Ева Мин вдруг закашлялась и ярко покраснела.
– Откуда у нее инсулин? – спросил доктор Груберт.
– Ах, я и не сказал! – подпрыгнул Лекае. – Она работала главной медсестрой в большом госпитале, а там такой беспорядок, в России! Везде, и в госпиталях тоже! Ничего не стоит украсть, отлить, отсыпать, никто ничего не считает!
– И весь роман будет от первого лица? – Доктору Груберту вдруг захотелось, чтобы Лекае с его брызгающей во все стороны разноцветной слюной и запахом копченостей изо рта оставил их в покое.
– Да! От начала и до конца! До смертной казни, до того, как преступница в последний раз услышит человеческий голос! То есть до окончательного, представьте себе, конца! До наступления тьмы!
– И не страшно вам, Бил? – усмехнулся доктор Груберт.
Ева Мин внимательно посмотрела на него исподлобья, словно хотела убедиться в том, что правильно расслышала эту реплику.
– А вы, мистер Груберт, – медленно спросила она, – будь вы писателем, начали бы, наверное, с того, как преступница попадает сразу в ад?
Доктор Груберт пожал плечами.
– Я не представляю себе ада, – отводя глаза от ее слишком блестящих глаз, сказал он. – Думаю, что там, – неопределенно помахал рукой в воздухе, – другие дела, менее понятные. Ад – слишком уж человеческая идея.
– А рай?
– Рай – совсем не по моей части. Я – человек грешный…
Лекае смотрел на них с удивлением.
– Пойдемте потанцуем, – вдруг сказал ей доктор Груберт.
Залпом допил свое шампанское, поставил на стол пустой бокал и взял ее за руку.

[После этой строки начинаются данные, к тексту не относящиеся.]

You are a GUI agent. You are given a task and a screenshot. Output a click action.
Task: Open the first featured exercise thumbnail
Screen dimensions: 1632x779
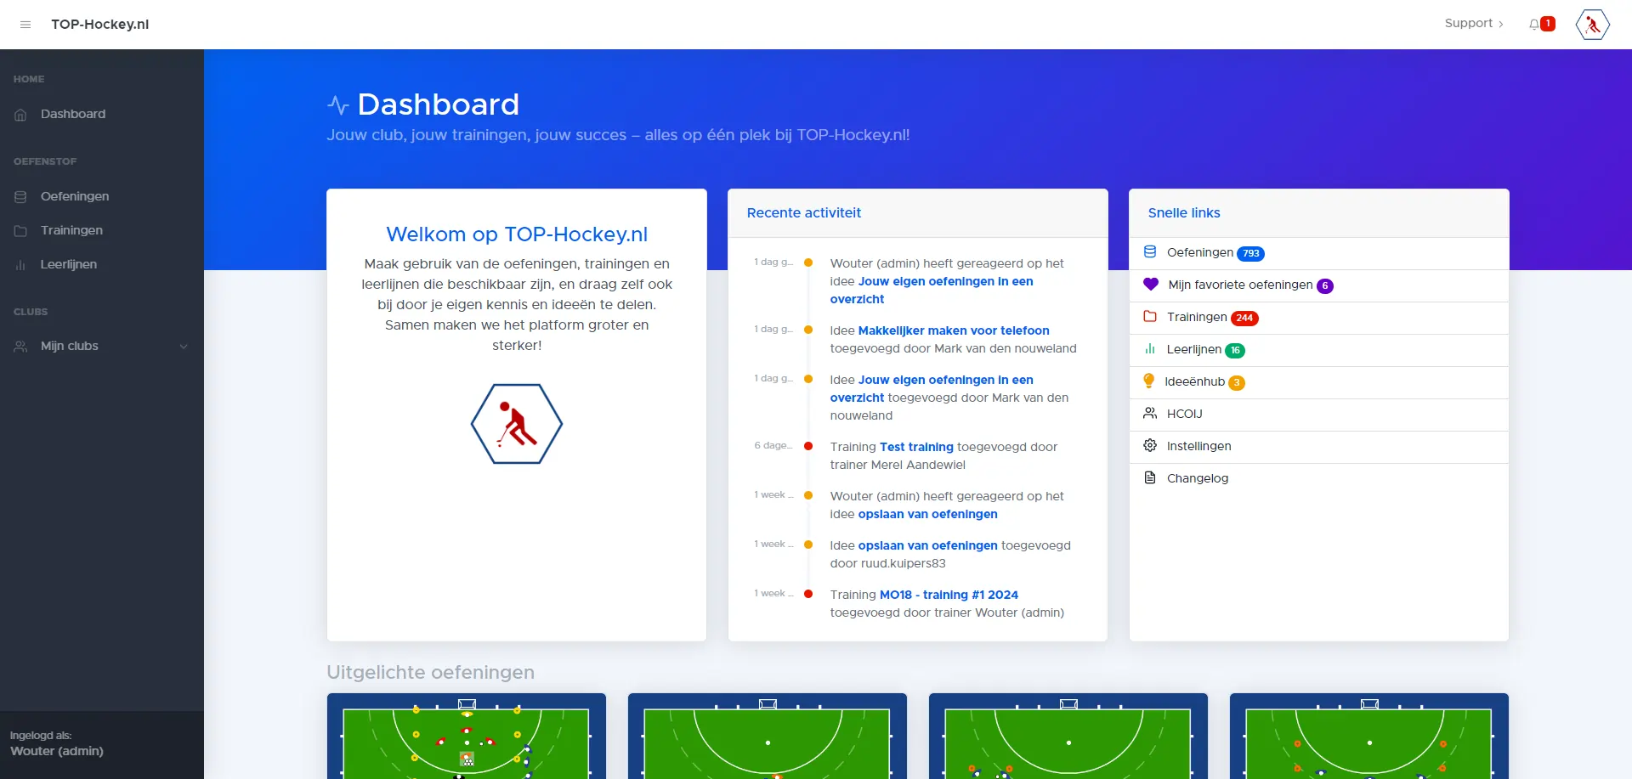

Горячее сухое тепло ее пальцев перебежало в его ладонь, ладонь загорелась. Они медленно задвигались в такт музыке. Оказалось, что она не так уж высока: лоб его почти упирался в ее высоко зачесанные блестящие волосы.
Волосы пахли жасмином.
* * *
…Накануне его дня рождения они, как обычно, приехали в Сэндвич к родителям.